32.         The FTT's decision in relation to No. 69 was more nuanced as it allowed an increase equivalent to 50% of the RPI increase, but once again the decision lacks any real explanation how the FTT arrived at that figure and what other matters, if any, it had taken into account. 

33.         I should emphasise that the FTT was entitled to freeze the pitch fee for Nos. 4a and 16 and restrict the increase for No.69 if it considered that the impact the drainage problems had on the pitches reduced their value by 11.4% or 5.7% respectively.  But it could only reach that conclusion after taking account of all relevant matters, including the impact of inflation on the value of money and the improvements and changes which had been made to the Park.  The Tribunal and the parties cannot be confident that was done in this case and for that reason it is necessary to set aside the FTT's determination of the increase and remit the applications to it so that it may reconsider its figures and either explain how it arrived at them or substitute different figures which, on consideration of all relevant matters, it decides are reasonable. 

Issue 4: Did the FTT take into account irrelevant considerations?

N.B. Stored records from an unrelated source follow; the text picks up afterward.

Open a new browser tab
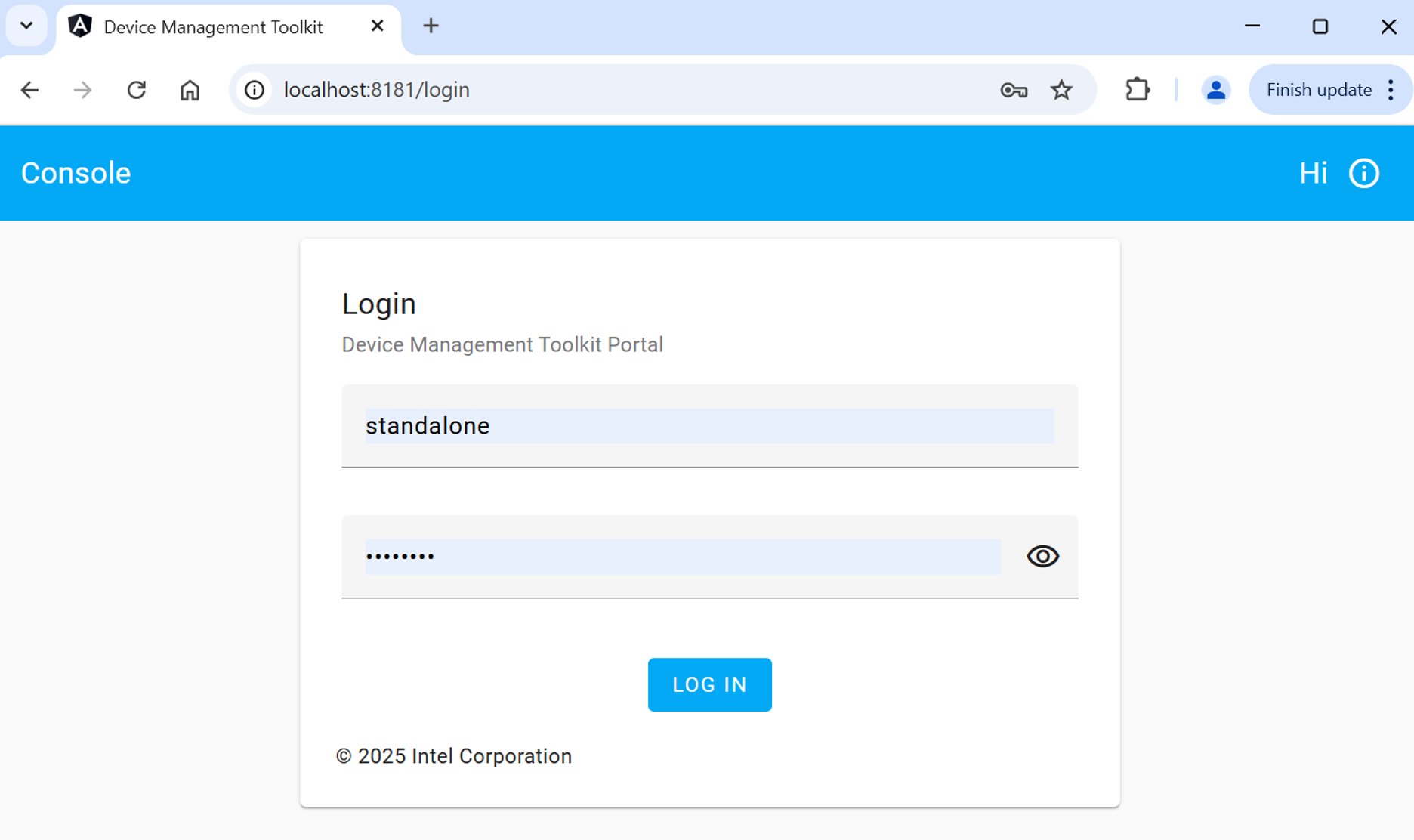 click(x=431, y=25)
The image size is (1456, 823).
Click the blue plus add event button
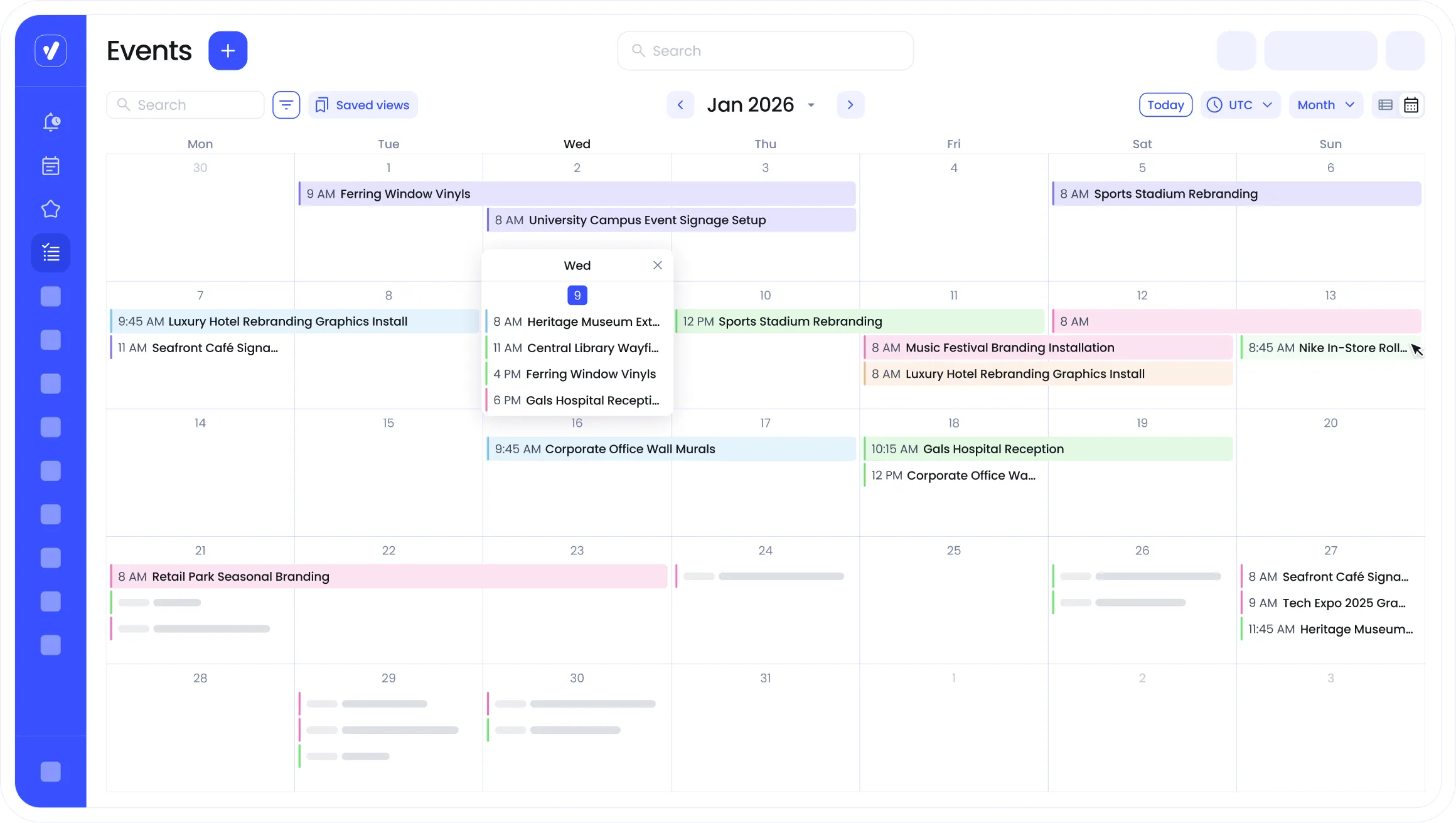(x=228, y=51)

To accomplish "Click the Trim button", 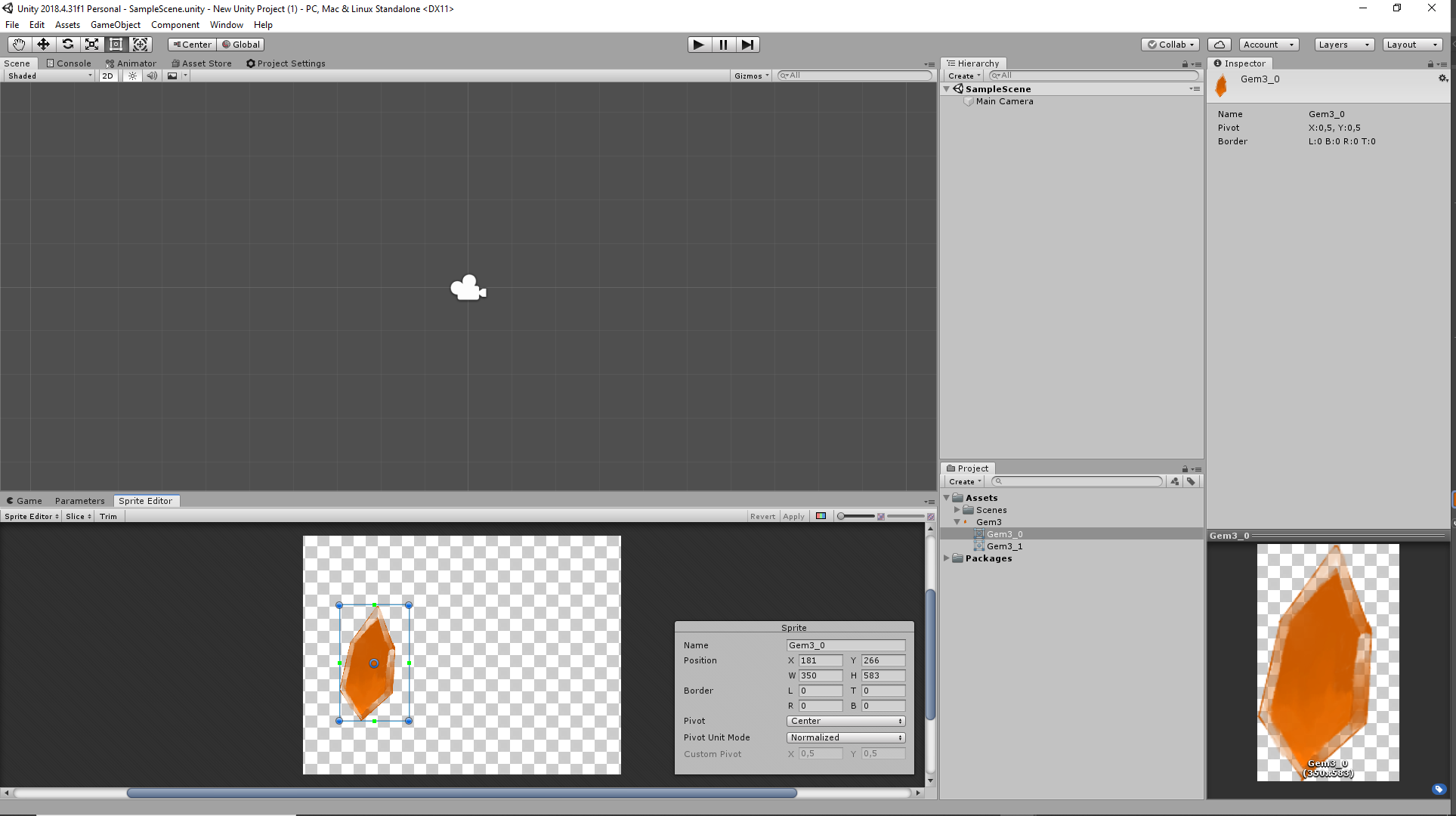I will 108,517.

34.         I can deal with this issue briefly.  It is said that the FTT took into account matters which it ought not to have done.  These were features which it observed during its inspection of the Park (the presence of sandbags), and an obligation in the site licence to provide adequate drainage.  It was not suggested that these were necessarily irrelevant facts but that the FTT was not entitled even to refer to them in its decision without first having drawn specific attention to them during the hearing.  I reject that suggestion.  The FTT was entitled to record what it saw during its inspection, or what it could read in the site licence, without first pointing it out.  The parties may be taken to have seen any feature which was apparent to the FTT on its inspection and to be aware of the contents of the site licence which was in evidence.  If the FTT considered that something was of particular importance in valuation terms, but neither party had referred to it, it would be good practice to ask for their comments; whether it would be unfair to place weight on such a matter without doing so would depend on the circumstances.  But there is no suggestion in the decision that either of these points of detail was thought by the FTT to be of particular importance.

Disposal

35.         For the reasons I have given I allow the appeals in respect of Nos. 4a, 16 and 69 and remit the determination of new pitch fees to the FTT for further consideration.  That reconsideration should be carried out by the same panel as determined the original applications and should not require a further hearing or further submissions by the parties, unless the FTT considers these are necessary to enable it to reach a conclusion.  The only matter for reconsideration and explanation should be the amount of any increase and it should not be necessary for the FTT to reconsider its original conclusion that the presumption of an RPI increase had been displaced.

 

Martin Rodger KC,

Deputy Chamber President

20 January 2025

 

 

 

Right of appeal 

Any party has a right of appeal to the Court of Appeal on any point of law arising from this decision.  The right of appeal may be exercised only with permission. An application for permission to appeal to the Court of Appeal must be sent or delivered to the Tribunal so that it is received within 1 month after the date on which this decision is sent to the parties (unless an application for costs is made within 14 days of the decision being sent to the parties, in which case an application for permission to appeal must be made within 1 month of the date on which the Tribunal's decision on costs is sent to the parties).  An application for permission to appeal must identify the decision of the Tribunal to which it relates, identify the alleged error or errors of law in the decision, and state the result the party making the application is seeking.  If the Tribunal refuses permission to appeal a further application may then be made to the Court of Appeal for permission.